Just 53 per cent of the image made it home, so software thought it couldn't be a photo

The European Space Agency (ESA) has been able to squeeze one last photo out of the Rosetta probe.

Rosetta crash-landed onto Comet 67P/Churyumov-Gerasimenko in September 2016 and the ESA revealed the last image it captured. That snap was thought to have been taken from an altitude of about 50m, but the agency now thinks it was taken between 23.3m and 26.2m from the comet's surface.

Now the agency has released a shot from between 17.9m–21.0m above 67P, thanks to some forensic trawling of its downloads.

The agency says that Rosetta's last minutes saw it transmit images in six packets of 23,048 bytes apiece. After the half-dozen packets of the last image was received, the probe managed to send another three, but because the ESA's image processing-software expected six packets it did not identify the last downloads as an image.

ESA boffins eventually trawled through the probe's telemetry, realised they had three packets to play with and therefore a chance of securing an extra snap.

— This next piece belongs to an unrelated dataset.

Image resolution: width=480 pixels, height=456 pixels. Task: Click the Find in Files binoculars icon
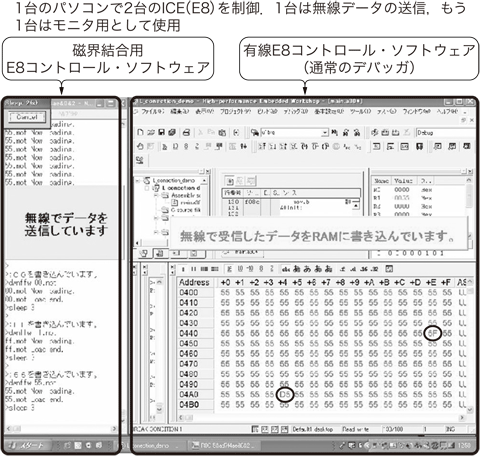(255, 132)
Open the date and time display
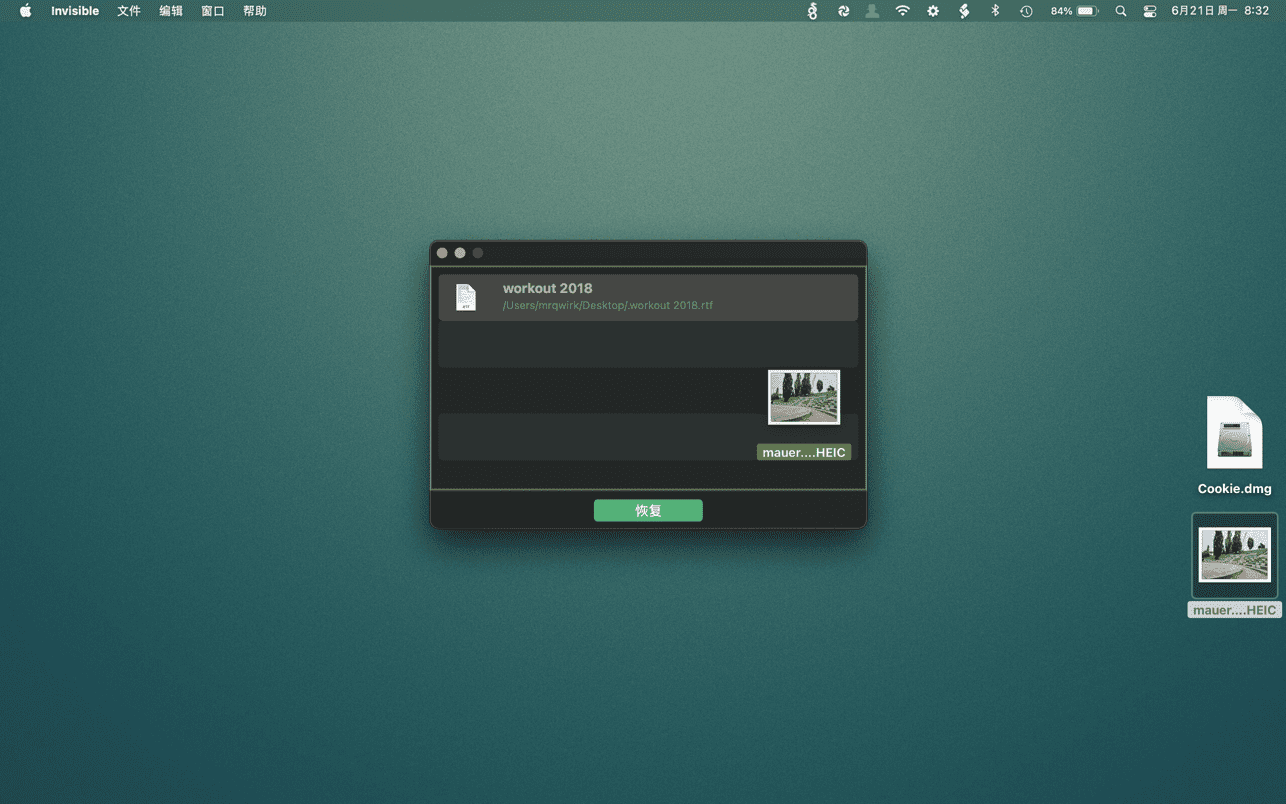This screenshot has width=1286, height=804. [1220, 11]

Their efforts were helped by the fact that Rosetta uploaded images in layers, rather than pixel-by-pixel, with each new layer adding more detail to an image.

The three packets therefore contained enough data to assemble an image, albeit at a notional compression rate of 1:38 instead of the usual 1:20.

And here is that image.

The last image from comet probe rosetta

Rosetta's last image of Comet 67P. © ESA/Rosetta/MPS for OSIRIS Team MPS/UPD/LAM/IAA/SSO/INTA/UPM/DASP/IDA

What are you looking at? Boulders. Perhaps with some organic molecules present, because Rosetta came down near some interesting holes that may or may not have been caused by stuff on 67P's surface warming up as it approached the sun.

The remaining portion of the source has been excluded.